Highlighted in an April issue of the Journal of the American Medical Association, a clinical trial involving Emory University and the Marcus Autism Center provided insight into the effect parent training has on managing disruptive behavior with young children with autism spectrum disorder (ASD) and serious behavioral problems.
ASD is a chronic condition beginning in early childhood and is mostly characterized by impaired social communication and repetitive behavior. Commonly, severe behavioral problems accompany ASD in young children including tantrums, aggression, self-injury and severe noncompliance in response to routine environmental demands. For parents of children with ASD, these disruptive behaviors can be overwhelming and produce uncertainty on how to handle these problems. While there are approved medications for these disruptive behavioral problems, many parents are often reluctant to use medication.
In the multi-location study, 180 children (age 3 to 7 years) with ASD and serious behavioral problems were randomly assigned to either 24 weeks of parent training or 24 weeks of parent education. The study aimed to measure the effect of parent training in managing disruptive behaviors versus basic parent education. The following provides more detail on the difference between the two groups:
- Parent training provided parents with specific/ practical skills and techniques for how to manage serious behavioral problems.
- Parent education offered useful information on autism – but did not provide guidance on how to manage serious behavioral problems.
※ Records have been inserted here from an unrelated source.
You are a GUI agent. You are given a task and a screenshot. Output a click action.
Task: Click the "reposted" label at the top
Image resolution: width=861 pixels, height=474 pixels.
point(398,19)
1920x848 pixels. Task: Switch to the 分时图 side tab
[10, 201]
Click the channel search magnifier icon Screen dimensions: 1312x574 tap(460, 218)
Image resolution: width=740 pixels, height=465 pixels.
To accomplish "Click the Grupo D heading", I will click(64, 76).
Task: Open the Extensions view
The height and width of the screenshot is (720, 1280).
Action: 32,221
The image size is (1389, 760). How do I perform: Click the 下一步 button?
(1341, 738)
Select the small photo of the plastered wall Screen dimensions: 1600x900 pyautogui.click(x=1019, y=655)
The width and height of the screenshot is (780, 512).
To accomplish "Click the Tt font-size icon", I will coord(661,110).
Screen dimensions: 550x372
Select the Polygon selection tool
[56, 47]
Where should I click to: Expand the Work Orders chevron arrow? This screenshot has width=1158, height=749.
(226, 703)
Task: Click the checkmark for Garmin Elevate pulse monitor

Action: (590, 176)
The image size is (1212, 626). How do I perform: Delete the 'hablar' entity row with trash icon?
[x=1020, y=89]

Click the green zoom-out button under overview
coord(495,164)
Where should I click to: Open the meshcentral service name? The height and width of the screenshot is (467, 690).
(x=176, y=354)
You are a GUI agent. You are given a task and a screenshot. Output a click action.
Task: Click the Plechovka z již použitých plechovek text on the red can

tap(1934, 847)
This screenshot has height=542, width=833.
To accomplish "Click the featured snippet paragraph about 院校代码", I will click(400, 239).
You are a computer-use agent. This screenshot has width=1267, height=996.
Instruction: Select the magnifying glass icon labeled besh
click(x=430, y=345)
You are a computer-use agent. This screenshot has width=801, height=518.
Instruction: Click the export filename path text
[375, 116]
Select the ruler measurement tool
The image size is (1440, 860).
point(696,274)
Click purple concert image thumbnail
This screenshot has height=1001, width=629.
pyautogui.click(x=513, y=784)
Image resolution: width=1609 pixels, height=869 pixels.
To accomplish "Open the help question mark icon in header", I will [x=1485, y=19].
Study results were documented by both parents of the participating children, as well a clinician who was blind to treatment assignment:
- Parent ratings: after 24 weeks of treatment, children in the parent-training group showed a 48 percent improvement on disruptive behavior compared to a 32 percent decline for parent education.
- Clinician ratings: at week 24, 70 percent of children in the parent-training group showed a positive response, compared to 40 percent for parent education.
“This is the largest randomized trial of any behavioral intervention in children with autism spectrum disorder, and it shows that parent training works,” notes Lawrence Scahill, MSN, PhD, professor of pediatrics at Marcus and Emory School of Medicine, who directed the study.
Overall study results: while children in both groups improved, parent training was more effective in reducing disruptive and aggressive behavior than parent education. In fact, the benefits of parent training continued for up to six months after the clinical trial, demonstrating the benefits of parent training last over time.
Despite the increased methods for recognizing ASD in young children, rigorous testing and the distribution of evidenced-based treatments have lagged. Using the results of this study, researchers and physicians are able to show the impact of parent training and disseminate learned practices to a wider population.